Description of the task - Revise every one of these records, replacing "Instruction:" with "Command:" and leaving everything else as it is.

Dataset excerpt:
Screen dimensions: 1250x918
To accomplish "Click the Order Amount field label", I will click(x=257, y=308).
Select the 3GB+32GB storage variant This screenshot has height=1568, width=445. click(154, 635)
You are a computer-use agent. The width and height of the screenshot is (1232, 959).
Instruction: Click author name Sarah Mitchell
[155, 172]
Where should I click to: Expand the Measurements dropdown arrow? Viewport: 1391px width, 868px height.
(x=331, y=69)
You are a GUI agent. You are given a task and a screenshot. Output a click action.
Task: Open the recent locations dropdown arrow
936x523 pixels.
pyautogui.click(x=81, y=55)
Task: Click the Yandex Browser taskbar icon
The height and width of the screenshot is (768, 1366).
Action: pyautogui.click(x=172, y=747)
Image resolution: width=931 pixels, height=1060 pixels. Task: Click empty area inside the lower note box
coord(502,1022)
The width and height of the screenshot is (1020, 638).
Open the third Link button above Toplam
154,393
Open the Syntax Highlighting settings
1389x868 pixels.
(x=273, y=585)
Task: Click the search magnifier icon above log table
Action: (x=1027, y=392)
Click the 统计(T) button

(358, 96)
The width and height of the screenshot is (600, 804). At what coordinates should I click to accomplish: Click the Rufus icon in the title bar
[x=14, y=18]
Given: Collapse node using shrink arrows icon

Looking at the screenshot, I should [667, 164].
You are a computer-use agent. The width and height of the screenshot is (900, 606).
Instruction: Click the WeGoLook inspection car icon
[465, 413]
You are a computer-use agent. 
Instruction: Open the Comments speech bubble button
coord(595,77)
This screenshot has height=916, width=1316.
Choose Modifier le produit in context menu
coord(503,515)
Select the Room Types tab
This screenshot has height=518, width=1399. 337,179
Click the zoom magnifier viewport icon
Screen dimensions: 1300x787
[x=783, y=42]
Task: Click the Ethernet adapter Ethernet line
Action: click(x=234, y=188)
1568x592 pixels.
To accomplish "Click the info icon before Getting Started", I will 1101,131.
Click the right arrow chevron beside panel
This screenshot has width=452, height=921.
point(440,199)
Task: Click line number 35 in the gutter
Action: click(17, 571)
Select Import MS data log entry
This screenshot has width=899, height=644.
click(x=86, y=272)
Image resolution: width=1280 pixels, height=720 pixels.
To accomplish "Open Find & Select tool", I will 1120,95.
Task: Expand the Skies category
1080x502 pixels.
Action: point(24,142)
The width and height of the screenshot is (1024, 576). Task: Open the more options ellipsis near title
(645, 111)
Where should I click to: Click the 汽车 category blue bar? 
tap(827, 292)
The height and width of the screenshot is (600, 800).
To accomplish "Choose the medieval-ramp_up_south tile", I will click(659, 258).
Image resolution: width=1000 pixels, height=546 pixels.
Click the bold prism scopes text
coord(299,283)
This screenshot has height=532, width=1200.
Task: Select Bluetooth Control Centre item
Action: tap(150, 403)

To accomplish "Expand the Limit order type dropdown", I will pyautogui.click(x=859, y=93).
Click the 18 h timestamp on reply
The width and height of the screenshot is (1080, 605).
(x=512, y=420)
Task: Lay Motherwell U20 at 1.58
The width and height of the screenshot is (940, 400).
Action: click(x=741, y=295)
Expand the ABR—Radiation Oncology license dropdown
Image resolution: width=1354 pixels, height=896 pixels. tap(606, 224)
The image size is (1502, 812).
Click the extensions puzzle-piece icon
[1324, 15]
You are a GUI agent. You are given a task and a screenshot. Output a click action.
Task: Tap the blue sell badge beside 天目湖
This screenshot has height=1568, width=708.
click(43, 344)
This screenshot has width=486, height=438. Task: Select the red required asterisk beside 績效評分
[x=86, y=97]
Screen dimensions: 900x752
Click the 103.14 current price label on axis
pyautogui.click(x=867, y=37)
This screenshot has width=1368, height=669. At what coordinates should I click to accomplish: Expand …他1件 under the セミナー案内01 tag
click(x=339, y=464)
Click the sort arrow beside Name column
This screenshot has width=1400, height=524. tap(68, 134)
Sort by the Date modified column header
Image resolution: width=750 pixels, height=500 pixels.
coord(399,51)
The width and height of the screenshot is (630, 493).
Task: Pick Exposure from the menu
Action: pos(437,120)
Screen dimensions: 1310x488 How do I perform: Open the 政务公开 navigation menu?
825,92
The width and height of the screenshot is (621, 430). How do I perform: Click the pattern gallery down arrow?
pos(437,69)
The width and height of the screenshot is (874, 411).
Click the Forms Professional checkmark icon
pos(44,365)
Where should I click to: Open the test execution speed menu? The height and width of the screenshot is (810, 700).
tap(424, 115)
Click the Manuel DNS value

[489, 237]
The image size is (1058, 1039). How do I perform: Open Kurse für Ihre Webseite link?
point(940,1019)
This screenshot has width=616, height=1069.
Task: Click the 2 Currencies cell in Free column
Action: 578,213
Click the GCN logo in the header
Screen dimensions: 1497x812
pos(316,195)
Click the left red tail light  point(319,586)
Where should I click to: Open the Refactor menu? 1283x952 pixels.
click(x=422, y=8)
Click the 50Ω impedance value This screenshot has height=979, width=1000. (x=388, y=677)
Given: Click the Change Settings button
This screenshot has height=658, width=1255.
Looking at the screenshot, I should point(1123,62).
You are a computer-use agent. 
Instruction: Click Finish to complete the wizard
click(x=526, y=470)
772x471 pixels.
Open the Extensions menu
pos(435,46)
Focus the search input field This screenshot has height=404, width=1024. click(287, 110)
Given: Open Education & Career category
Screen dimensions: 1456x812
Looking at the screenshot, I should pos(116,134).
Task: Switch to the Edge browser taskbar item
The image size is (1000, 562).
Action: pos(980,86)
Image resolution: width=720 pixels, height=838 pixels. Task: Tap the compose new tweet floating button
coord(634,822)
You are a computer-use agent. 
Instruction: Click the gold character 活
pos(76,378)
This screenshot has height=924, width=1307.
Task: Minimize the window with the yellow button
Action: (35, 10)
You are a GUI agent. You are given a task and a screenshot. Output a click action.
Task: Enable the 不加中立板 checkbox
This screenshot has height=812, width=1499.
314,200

Answer to the problem -
Screen dimensions: 1250x918
To accomplish "Click the Order Amount field label", I will click(x=257, y=308).
Select the 3GB+32GB storage variant This screenshot has height=1568, width=445. click(154, 635)
You are a computer-use agent. The width and height of the screenshot is (1232, 959).
Command: Click author name Sarah Mitchell
[155, 172]
Where should I click to: Expand the Measurements dropdown arrow? Viewport: 1391px width, 868px height.
(x=331, y=69)
You are a GUI agent. You are given a task and a screenshot. Output a click action.
Task: Open the recent locations dropdown arrow
936x523 pixels.
pyautogui.click(x=81, y=55)
Task: Click the Yandex Browser taskbar icon
The height and width of the screenshot is (768, 1366).
Action: pyautogui.click(x=172, y=747)
Image resolution: width=931 pixels, height=1060 pixels. Task: Click empty area inside the lower note box
coord(502,1022)
The width and height of the screenshot is (1020, 638).
Open the third Link button above Toplam
154,393
Open the Syntax Highlighting settings
1389x868 pixels.
(x=273, y=585)
Task: Click the search magnifier icon above log table
Action: (x=1027, y=392)
Click the 统计(T) button

(358, 96)
The width and height of the screenshot is (600, 804). At what coordinates should I click to accomplish: Click the Rufus icon in the title bar
[x=14, y=18]
Given: Collapse node using shrink arrows icon

Looking at the screenshot, I should [667, 164].
You are a computer-use agent. The width and height of the screenshot is (900, 606).
Command: Click the WeGoLook inspection car icon
[465, 413]
You are a computer-use agent. 
Command: Open the Comments speech bubble button
coord(595,77)
This screenshot has height=916, width=1316.
Choose Modifier le produit in context menu
coord(503,515)
Select the Room Types tab
This screenshot has height=518, width=1399. 337,179
Click the zoom magnifier viewport icon
Screen dimensions: 1300x787
[x=783, y=42]
Task: Click the Ethernet adapter Ethernet line
Action: click(x=234, y=188)
1568x592 pixels.
To accomplish "Click the info icon before Getting Started", I will 1101,131.
Click the right arrow chevron beside panel
This screenshot has width=452, height=921.
point(440,199)
Task: Click line number 35 in the gutter
Action: click(17, 571)
Select Import MS data log entry
This screenshot has width=899, height=644.
click(x=86, y=272)
Image resolution: width=1280 pixels, height=720 pixels.
To accomplish "Open Find & Select tool", I will 1120,95.
Task: Expand the Skies category
1080x502 pixels.
Action: point(24,142)
The width and height of the screenshot is (1024, 576). Task: Open the more options ellipsis near title
(645, 111)
Where should I click to: Click the 汽车 category blue bar? 
tap(827, 292)
The height and width of the screenshot is (600, 800).
To accomplish "Choose the medieval-ramp_up_south tile", I will click(659, 258).
Image resolution: width=1000 pixels, height=546 pixels.
Click the bold prism scopes text
coord(299,283)
This screenshot has height=532, width=1200.
Task: Select Bluetooth Control Centre item
Action: tap(150, 403)

To accomplish "Expand the Limit order type dropdown", I will pyautogui.click(x=859, y=93).
Click the 18 h timestamp on reply
The width and height of the screenshot is (1080, 605).
(x=512, y=420)
Task: Lay Motherwell U20 at 1.58
The width and height of the screenshot is (940, 400).
Action: click(x=741, y=295)
Expand the ABR—Radiation Oncology license dropdown
Image resolution: width=1354 pixels, height=896 pixels. tap(606, 224)
The image size is (1502, 812).
Click the extensions puzzle-piece icon
[1324, 15]
You are a GUI agent. You are given a task and a screenshot. Output a click action.
Task: Tap the blue sell badge beside 天目湖
This screenshot has height=1568, width=708.
click(43, 344)
This screenshot has width=486, height=438. Task: Select the red required asterisk beside 績效評分
[x=86, y=97]
Screen dimensions: 900x752
Click the 103.14 current price label on axis
pyautogui.click(x=867, y=37)
This screenshot has width=1368, height=669. At what coordinates should I click to accomplish: Expand …他1件 under the セミナー案内01 tag
click(x=339, y=464)
Click the sort arrow beside Name column
This screenshot has width=1400, height=524. tap(68, 134)
Sort by the Date modified column header
Image resolution: width=750 pixels, height=500 pixels.
coord(399,51)
The width and height of the screenshot is (630, 493).
Task: Pick Exposure from the menu
Action: pos(437,120)
Screen dimensions: 1310x488 How do I perform: Open the 政务公开 navigation menu?
825,92
The width and height of the screenshot is (621, 430). How do I perform: Click the pattern gallery down arrow?
pos(437,69)
The width and height of the screenshot is (874, 411).
Click the Forms Professional checkmark icon
pos(44,365)
Where should I click to: Open the test execution speed menu? The height and width of the screenshot is (810, 700).
tap(424, 115)
Click the Manuel DNS value

[489, 237]
The image size is (1058, 1039). How do I perform: Open Kurse für Ihre Webseite link?
point(940,1019)
This screenshot has width=616, height=1069.
Task: Click the 2 Currencies cell in Free column
Action: 578,213
Click the GCN logo in the header
Screen dimensions: 1497x812
pos(316,195)
Click the left red tail light  point(319,586)
Where should I click to: Open the Refactor menu? 1283x952 pixels.
click(x=422, y=8)
Click the 50Ω impedance value This screenshot has height=979, width=1000. (x=388, y=677)
Given: Click the Change Settings button
This screenshot has height=658, width=1255.
Looking at the screenshot, I should point(1123,62).
You are a computer-use agent. 
Command: Click Finish to complete the wizard
click(x=526, y=470)
772x471 pixels.
Open the Extensions menu
pos(435,46)
Focus the search input field This screenshot has height=404, width=1024. click(287, 110)
Given: Open Education & Career category
Screen dimensions: 1456x812
Looking at the screenshot, I should pos(116,134).
Task: Switch to the Edge browser taskbar item
The image size is (1000, 562).
Action: pos(980,86)
Image resolution: width=720 pixels, height=838 pixels. Task: Tap the compose new tweet floating button
coord(634,822)
You are a computer-use agent. 
Command: Click the gold character 活
pos(76,378)
This screenshot has height=924, width=1307.
Task: Minimize the window with the yellow button
Action: (35, 10)
You are a GUI agent. You are given a task and a screenshot. Output a click action.
Task: Enable the 不加中立板 checkbox
This screenshot has height=812, width=1499.
314,200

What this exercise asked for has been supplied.